* _Provided records_:
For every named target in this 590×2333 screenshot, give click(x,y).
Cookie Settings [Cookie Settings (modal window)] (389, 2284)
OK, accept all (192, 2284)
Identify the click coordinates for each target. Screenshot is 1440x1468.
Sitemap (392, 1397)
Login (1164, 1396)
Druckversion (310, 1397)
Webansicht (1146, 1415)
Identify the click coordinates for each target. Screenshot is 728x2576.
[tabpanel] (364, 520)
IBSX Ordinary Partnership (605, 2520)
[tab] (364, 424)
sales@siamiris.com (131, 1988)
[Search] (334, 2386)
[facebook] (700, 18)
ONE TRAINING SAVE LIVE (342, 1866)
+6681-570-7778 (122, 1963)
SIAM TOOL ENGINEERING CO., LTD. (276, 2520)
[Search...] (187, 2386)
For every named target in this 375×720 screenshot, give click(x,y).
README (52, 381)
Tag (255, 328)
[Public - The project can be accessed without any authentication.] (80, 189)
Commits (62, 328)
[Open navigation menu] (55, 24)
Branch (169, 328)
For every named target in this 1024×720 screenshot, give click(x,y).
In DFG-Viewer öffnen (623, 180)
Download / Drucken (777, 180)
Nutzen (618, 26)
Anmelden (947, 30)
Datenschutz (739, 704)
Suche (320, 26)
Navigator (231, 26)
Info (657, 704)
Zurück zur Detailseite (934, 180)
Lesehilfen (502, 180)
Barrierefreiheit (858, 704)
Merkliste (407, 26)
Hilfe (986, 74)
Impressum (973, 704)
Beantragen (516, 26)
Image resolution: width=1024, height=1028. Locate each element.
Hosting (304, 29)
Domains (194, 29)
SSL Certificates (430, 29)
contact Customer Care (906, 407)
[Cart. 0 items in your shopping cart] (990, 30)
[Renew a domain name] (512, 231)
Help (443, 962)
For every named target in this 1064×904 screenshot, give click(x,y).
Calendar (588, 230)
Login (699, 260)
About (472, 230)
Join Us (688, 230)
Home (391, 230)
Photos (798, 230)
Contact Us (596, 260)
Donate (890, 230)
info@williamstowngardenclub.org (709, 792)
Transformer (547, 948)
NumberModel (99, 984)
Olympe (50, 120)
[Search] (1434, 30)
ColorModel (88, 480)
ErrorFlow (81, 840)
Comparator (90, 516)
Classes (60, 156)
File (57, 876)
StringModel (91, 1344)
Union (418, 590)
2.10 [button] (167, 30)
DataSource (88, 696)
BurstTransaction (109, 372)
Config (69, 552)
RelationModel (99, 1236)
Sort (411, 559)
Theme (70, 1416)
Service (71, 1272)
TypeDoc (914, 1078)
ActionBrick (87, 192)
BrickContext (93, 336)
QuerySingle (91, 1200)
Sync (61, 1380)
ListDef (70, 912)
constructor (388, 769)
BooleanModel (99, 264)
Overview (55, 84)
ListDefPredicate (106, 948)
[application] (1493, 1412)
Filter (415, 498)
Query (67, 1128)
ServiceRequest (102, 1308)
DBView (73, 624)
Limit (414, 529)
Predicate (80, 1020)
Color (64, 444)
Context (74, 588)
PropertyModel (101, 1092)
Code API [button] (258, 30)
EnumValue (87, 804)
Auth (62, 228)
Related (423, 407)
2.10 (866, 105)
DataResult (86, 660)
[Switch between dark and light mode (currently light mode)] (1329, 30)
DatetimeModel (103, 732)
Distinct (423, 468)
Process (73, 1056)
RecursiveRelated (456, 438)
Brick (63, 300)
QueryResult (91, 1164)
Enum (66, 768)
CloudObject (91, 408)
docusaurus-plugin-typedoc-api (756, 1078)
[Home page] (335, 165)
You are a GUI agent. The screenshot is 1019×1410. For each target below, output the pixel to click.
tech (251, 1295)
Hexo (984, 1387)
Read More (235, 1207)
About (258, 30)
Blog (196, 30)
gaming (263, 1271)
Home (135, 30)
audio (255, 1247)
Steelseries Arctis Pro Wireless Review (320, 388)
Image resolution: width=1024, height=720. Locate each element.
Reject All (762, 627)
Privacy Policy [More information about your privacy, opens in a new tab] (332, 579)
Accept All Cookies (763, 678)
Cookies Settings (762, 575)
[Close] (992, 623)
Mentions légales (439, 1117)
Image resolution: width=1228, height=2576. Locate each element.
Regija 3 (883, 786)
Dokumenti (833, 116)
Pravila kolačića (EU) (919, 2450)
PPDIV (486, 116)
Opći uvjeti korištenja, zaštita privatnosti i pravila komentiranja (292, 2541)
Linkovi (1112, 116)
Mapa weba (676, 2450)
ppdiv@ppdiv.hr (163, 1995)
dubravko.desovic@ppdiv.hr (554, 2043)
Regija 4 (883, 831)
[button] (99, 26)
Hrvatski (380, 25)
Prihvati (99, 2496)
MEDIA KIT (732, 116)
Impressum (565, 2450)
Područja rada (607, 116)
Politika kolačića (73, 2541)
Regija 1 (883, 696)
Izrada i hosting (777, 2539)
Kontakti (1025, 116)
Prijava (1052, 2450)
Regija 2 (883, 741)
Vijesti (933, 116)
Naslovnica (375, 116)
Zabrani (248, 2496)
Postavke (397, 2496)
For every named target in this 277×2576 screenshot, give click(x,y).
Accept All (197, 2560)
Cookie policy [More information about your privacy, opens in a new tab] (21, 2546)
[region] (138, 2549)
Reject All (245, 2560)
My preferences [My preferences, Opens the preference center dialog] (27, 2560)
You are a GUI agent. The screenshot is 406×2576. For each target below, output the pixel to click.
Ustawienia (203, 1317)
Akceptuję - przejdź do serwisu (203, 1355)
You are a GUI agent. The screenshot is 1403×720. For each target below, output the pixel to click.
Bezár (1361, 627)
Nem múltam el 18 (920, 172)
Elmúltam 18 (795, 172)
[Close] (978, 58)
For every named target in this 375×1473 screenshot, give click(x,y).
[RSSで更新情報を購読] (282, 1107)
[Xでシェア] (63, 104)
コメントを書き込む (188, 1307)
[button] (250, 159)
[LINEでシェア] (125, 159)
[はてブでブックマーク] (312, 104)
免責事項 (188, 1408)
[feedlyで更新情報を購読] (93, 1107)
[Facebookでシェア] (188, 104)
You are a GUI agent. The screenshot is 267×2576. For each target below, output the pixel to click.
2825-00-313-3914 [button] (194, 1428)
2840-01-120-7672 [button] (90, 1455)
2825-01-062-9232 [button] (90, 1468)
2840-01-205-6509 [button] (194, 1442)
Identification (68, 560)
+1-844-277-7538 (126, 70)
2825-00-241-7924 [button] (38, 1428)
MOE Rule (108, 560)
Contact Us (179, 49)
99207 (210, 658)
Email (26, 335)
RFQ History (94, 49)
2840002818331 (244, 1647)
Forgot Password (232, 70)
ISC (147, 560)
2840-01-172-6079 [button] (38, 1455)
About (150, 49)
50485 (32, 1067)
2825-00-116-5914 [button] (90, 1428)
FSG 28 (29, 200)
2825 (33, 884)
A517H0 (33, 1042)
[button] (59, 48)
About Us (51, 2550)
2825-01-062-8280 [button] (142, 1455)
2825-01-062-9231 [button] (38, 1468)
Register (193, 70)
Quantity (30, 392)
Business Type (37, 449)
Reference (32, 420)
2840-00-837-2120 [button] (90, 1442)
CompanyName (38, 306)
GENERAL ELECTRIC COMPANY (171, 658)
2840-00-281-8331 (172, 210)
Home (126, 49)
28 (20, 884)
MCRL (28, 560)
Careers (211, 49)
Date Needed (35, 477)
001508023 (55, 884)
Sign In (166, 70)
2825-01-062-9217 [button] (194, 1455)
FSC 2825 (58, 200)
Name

* _Stated problem_: Please copy out all of the material above, line for line, with no changes.

* _Reply_:
For every named target in this 590×2333 screenshot, give click(x,y).
Cookie Settings [Cookie Settings (modal window)] (389, 2284)
OK, accept all (192, 2284)
Identify the click coordinates for each target. Screenshot is 1440x1468.
Sitemap (392, 1397)
Login (1164, 1396)
Druckversion (310, 1397)
Webansicht (1146, 1415)
Identify the click coordinates for each target. Screenshot is 728x2576.
[tabpanel] (364, 520)
IBSX Ordinary Partnership (605, 2520)
[tab] (364, 424)
sales@siamiris.com (131, 1988)
[Search] (334, 2386)
[facebook] (700, 18)
ONE TRAINING SAVE LIVE (342, 1866)
+6681-570-7778 (122, 1963)
SIAM TOOL ENGINEERING CO., LTD. (276, 2520)
[Search...] (187, 2386)
For every named target in this 375×720 screenshot, give click(x,y).
README (52, 381)
Tag (255, 328)
[Public - The project can be accessed without any authentication.] (80, 189)
Commits (62, 328)
[Open navigation menu] (55, 24)
Branch (169, 328)
For every named target in this 1024×720 screenshot, give click(x,y).
In DFG-Viewer öffnen (623, 180)
Download / Drucken (777, 180)
Nutzen (618, 26)
Anmelden (947, 30)
Datenschutz (739, 704)
Suche (320, 26)
Navigator (231, 26)
Info (657, 704)
Zurück zur Detailseite (934, 180)
Lesehilfen (502, 180)
Barrierefreiheit (858, 704)
Merkliste (407, 26)
Hilfe (986, 74)
Impressum (973, 704)
Beantragen (516, 26)
Image resolution: width=1024, height=1028. Locate each element.
Hosting (304, 29)
Domains (194, 29)
SSL Certificates (430, 29)
contact Customer Care (906, 407)
[Cart. 0 items in your shopping cart] (990, 30)
[Renew a domain name] (512, 231)
Help (443, 962)
For every named target in this 1064×904 screenshot, give click(x,y).
Calendar (588, 230)
Login (699, 260)
About (472, 230)
Join Us (688, 230)
Home (391, 230)
Photos (798, 230)
Contact Us (596, 260)
Donate (890, 230)
info@williamstowngardenclub.org (709, 792)
Transformer (547, 948)
NumberModel (99, 984)
Olympe (50, 120)
[Search] (1434, 30)
ColorModel (88, 480)
ErrorFlow (81, 840)
Comparator (90, 516)
Classes (60, 156)
File (57, 876)
StringModel (91, 1344)
Union (418, 590)
2.10 [button] (167, 30)
DataSource (88, 696)
BurstTransaction (109, 372)
Config (69, 552)
RelationModel (99, 1236)
Sort (411, 559)
Theme (70, 1416)
Service (71, 1272)
TypeDoc (914, 1078)
ActionBrick (87, 192)
BrickContext (93, 336)
QuerySingle (91, 1200)
Sync (61, 1380)
ListDef (70, 912)
constructor (388, 769)
BooleanModel (99, 264)
Overview (55, 84)
ListDefPredicate (106, 948)
[application] (1493, 1412)
Filter (415, 498)
Query (67, 1128)
ServiceRequest (102, 1308)
DBView (73, 624)
Limit (414, 529)
Predicate (80, 1020)
Color (64, 444)
Context (74, 588)
PropertyModel (101, 1092)
Code API [button] (258, 30)
EnumValue (87, 804)
Auth (62, 228)
Related (423, 407)
2.10 (866, 105)
DataResult (86, 660)
[Switch between dark and light mode (currently light mode)] (1329, 30)
DatetimeModel (103, 732)
Distinct (423, 468)
Process (73, 1056)
RecursiveRelated (456, 438)
Brick (63, 300)
QueryResult (91, 1164)
Enum (66, 768)
CloudObject (91, 408)
docusaurus-plugin-typedoc-api (756, 1078)
[Home page] (335, 165)
You are a GUI agent. The screenshot is 1019×1410. For each target below, output the pixel to click.
tech (251, 1295)
Hexo (984, 1387)
Read More (235, 1207)
About (258, 30)
Blog (196, 30)
gaming (263, 1271)
Home (135, 30)
audio (255, 1247)
Steelseries Arctis Pro Wireless Review (320, 388)
Image resolution: width=1024, height=720. Locate each element.
Reject All (762, 627)
Privacy Policy [More information about your privacy, opens in a new tab] (332, 579)
Accept All Cookies (763, 678)
Cookies Settings (762, 575)
[Close] (992, 623)
Mentions légales (439, 1117)
Image resolution: width=1228, height=2576. Locate each element.
Regija 3 (883, 786)
Dokumenti (833, 116)
Pravila kolačića (EU) (919, 2450)
PPDIV (486, 116)
Opći uvjeti korištenja, zaštita privatnosti i pravila komentiranja (292, 2541)
Linkovi (1112, 116)
Mapa weba (676, 2450)
ppdiv@ppdiv.hr (163, 1995)
dubravko.desovic@ppdiv.hr (554, 2043)
Regija 4 (883, 831)
[button] (99, 26)
Hrvatski (380, 25)
Prihvati (99, 2496)
MEDIA KIT (732, 116)
Impressum (565, 2450)
Područja rada (607, 116)
Politika kolačića (73, 2541)
Regija 1 (883, 696)
Izrada i hosting (777, 2539)
Kontakti (1025, 116)
Prijava (1052, 2450)
Regija 2 (883, 741)
Vijesti (933, 116)
Naslovnica (375, 116)
Zabrani (248, 2496)
Postavke (397, 2496)
For every named target in this 277×2576 screenshot, give click(x,y).
Accept All (197, 2560)
Cookie policy [More information about your privacy, opens in a new tab] (21, 2546)
[region] (138, 2549)
Reject All (245, 2560)
My preferences [My preferences, Opens the preference center dialog] (27, 2560)
You are a GUI agent. The screenshot is 406×2576. For each target below, output the pixel to click.
Ustawienia (203, 1317)
Akceptuję - przejdź do serwisu (203, 1355)
You are a GUI agent. The screenshot is 1403×720. For each target below, output the pixel to click.
Bezár (1361, 627)
Nem múltam el 18 (920, 172)
Elmúltam 18 (795, 172)
[Close] (978, 58)
For every named target in this 375×1473 screenshot, give click(x,y).
[RSSで更新情報を購読] (282, 1107)
[Xでシェア] (63, 104)
コメントを書き込む (188, 1307)
[button] (250, 159)
[LINEでシェア] (125, 159)
[はてブでブックマーク] (312, 104)
免責事項 (188, 1408)
[feedlyで更新情報を購読] (93, 1107)
[Facebookでシェア] (188, 104)
You are a GUI agent. The screenshot is 267×2576. For each target below, output the pixel to click.
2825-00-313-3914 [button] (194, 1428)
2840-01-120-7672 [button] (90, 1455)
2825-01-062-9232 [button] (90, 1468)
2840-01-205-6509 [button] (194, 1442)
Identification (68, 560)
+1-844-277-7538 (126, 70)
2825-00-241-7924 [button] (38, 1428)
MOE Rule (108, 560)
Contact Us (179, 49)
99207 (210, 658)
Email (26, 335)
RFQ History (94, 49)
2840002818331 (244, 1647)
Forgot Password (232, 70)
ISC (147, 560)
2840-01-172-6079 [button] (38, 1455)
About (150, 49)
50485 (32, 1067)
2825-00-116-5914 [button] (90, 1428)
FSG 28 (29, 200)
2825 (33, 884)
A517H0 (33, 1042)
[button] (59, 48)
About Us (51, 2550)
2825-01-062-8280 [button] (142, 1455)
2825-01-062-9231 [button] (38, 1468)
Register (193, 70)
Quantity (30, 392)
Business Type (37, 449)
Reference (32, 420)
2840-00-837-2120 [button] (90, 1442)
CompanyName (38, 306)
GENERAL ELECTRIC COMPANY (171, 658)
2840-00-281-8331 (172, 210)
Home (126, 49)
28 (20, 884)
MCRL (28, 560)
Careers (211, 49)
Date Needed (35, 477)
001508023 (55, 884)
Sign In (166, 70)
2825-01-062-9217 [button] (194, 1455)
FSC 2825 (58, 200)
Name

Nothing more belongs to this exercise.